Please pick up the biographical passage on Senior, the Oxford professor of political economy, and continue it from its last sentence.

Source.
:::
On the foundation of the Drummond professorship of political economy at Oxford in 1825, he was elected to fill the chair, which he occupied until 1830 and again from 1847 to 1852. In 1830, he was requested by Lord Melbourne to inquire into the state of combinations and strikes, report on the state of the law and suggest improvements.
Senior was a member of the Poor Law Inquiry Commission of 1832, and of the Royal Commission of 1837 on handloom weavers. The report of the latter, published in 1841, was drawn up by him and had the substance of the report he had prepared some years earlier, on combinations and strikes.
Later life
Senior became a good friend of Alexis de Tocqueville (1805–1859) whom he met in 1833 for the first time before the publishing of Democracy in America.[4]
Senior was in the spring of 1849 legal advisor and counsellor to Jenny Lind, who then was performing in London. She intended to marry a soldier named Harris, and Senior was supposed to draw up marriage settlements. Harriet Grote in correspondence calls him Claudius Harris, a lieutenant of the Madras Cavalry; the Grote connection was that he was the brother of the wife of Joseph Grote, the brother of her husband, George.[5][6] Senior accompanied Lind and Harriet Grote to Paris (amid civil strife and a cholera epidemic).[7] The marriage failed to take place.[8]
Senior was "indirectly responsible for the contract which Jenny Lind condescended to sign in 1850 with the American promoter P. T. Barnum".[9][10]
Senior was one of the commissioners appointed in 1864 to inquire into popular education in England. He died at Kensington that year.
:::
Entries provided.
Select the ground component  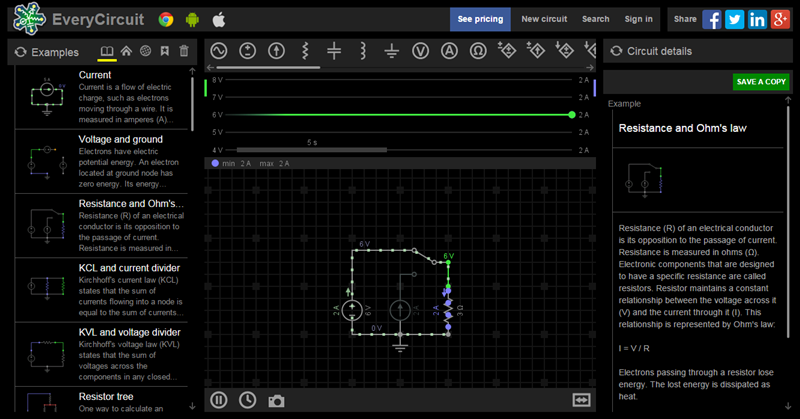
:::
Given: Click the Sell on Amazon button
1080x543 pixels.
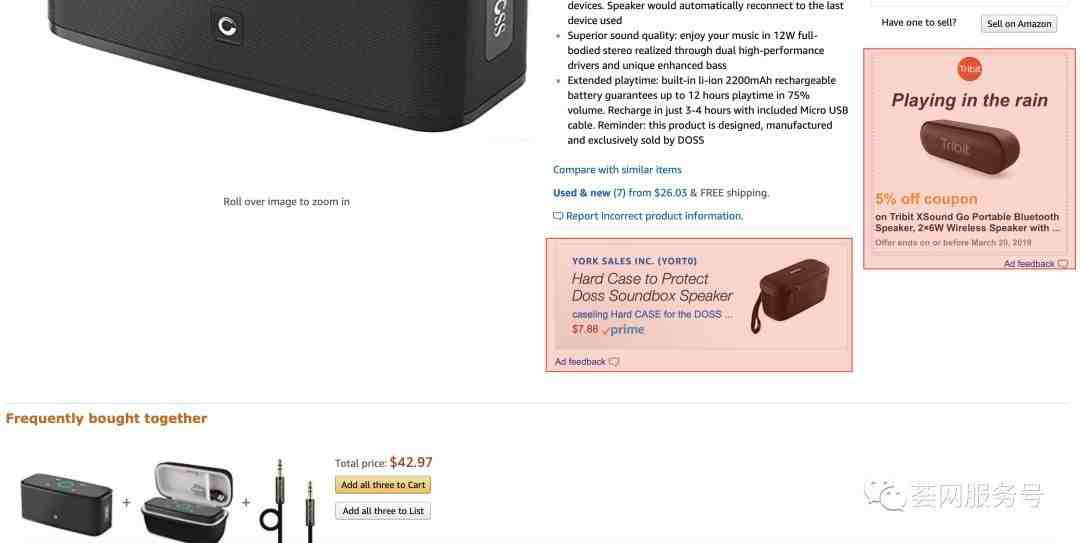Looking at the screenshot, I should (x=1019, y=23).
:::
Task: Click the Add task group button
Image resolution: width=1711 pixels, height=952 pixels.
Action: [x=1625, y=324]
:::
Result.
Writings
Senior was a contributor to the Quarterly Review, Edinburgh Review, London Review and North British Review. In their pages, he dealt with literary as well as with economic and political subjects. The London Review was a project of Senior from 1828, for a quarterly periodical. It was backed by Richard Whately and others of the Oriel Noetics, and with the help of Thomas Mayo, he found an editor in Joseph Blanco White. Early contributions from John Henry Newman, Edwin Chadwick and Senior himself (on the Waverley novels and William Jacob's views) were not enough to establish it, and it ceased publication in mid-1829.[11]
Economics
His writings on economic theory consisted of an article in the Encyclopædia Metropolitana, afterwards separately published as An Outline of the Science of Political Economy (1836), and his lectures delivered at Oxford. Of the latter, the following were printed:
- An Introductory Lecture on Political Economy (London: John Murray, 1827).
- Two Lectures on Population, with a correspondence between the author and Malthus (1829).[12]
- Three Lectures on the Transmission of the Precious Metals from Country to Country, and the Mercantile Theory of Wealth (1828).
- Three Lectures on the Cost of obtaining Money, and on some Effects of Private and Government Paper Money (London: John Murray, 1830).
- Three Lectures on the Rate of Wages (1830, 2nd ed. 1831).[13]
- A Lecture on the Production of Wealth (1847).
- Four Introductory Lectures on Political Economy (1852).
Several of his lectures were translated into French by M. Arrivabne under the title of Principes Fondamentaux d'Economie Politique (1835).
Social questions
Senior also wrote on administrative and social questions:
- Report on the Depressed State of the Agriculture of the United Kingdom. In: The Quarterly Review (1821), p. 466–504
- A Letter to Lord Howick on a Legal Provision for the Irish Poor, Commutation of Tithes and a Provision for the Irish Roman Catholic Clergy (1831, 3rd ed., 1832, with a preface containing suggestions as to the measures to be adopted in the present emergency)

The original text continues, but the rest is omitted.